The darker the spot, the more taxes are paid per capita. 7 reps for CT, and we are paying a buttload of Federal taxes. In 2007, we were 16th on the total of taxes paid.

Federal tax revenue by state - Wikipedia, the free encyclopedia
 
I never thought of that! We could create a huge list:

The FBI
The CIA
The FAA and Air Traffic Control
The Immigration and Naturalization Service.
The Interstate Highway System
The National Oceanic and Atmospheric Administration, National Weather Service and the National Hurricane Center
The Centers for Disease Control
The FEC
FEMA
The FDA
EEOC
FTC
EPA
Small Business Administration
Nuclear Regulatory Commission

Plus a bunch of others. I think some could be detached from the Federal Government but not all.

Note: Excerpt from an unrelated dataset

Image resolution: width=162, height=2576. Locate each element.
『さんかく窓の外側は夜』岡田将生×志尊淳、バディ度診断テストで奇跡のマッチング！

Eliminate them all, the states can handle it.
 
I believe that we should become what we intended to be - a union of indpendent states. That would put competition into government and competition is what fosters innovation and efficiency. I would limit the federal executive branch to three missions only - Defending the country (Dept of Defense,) Dealing and treating with other countries (Department of State) and resolving inter state issues (Department of Justice.) Everhting else should either be moved to the states or private sector or be abolished entirely. In other words I would support cutting out most of the federal government.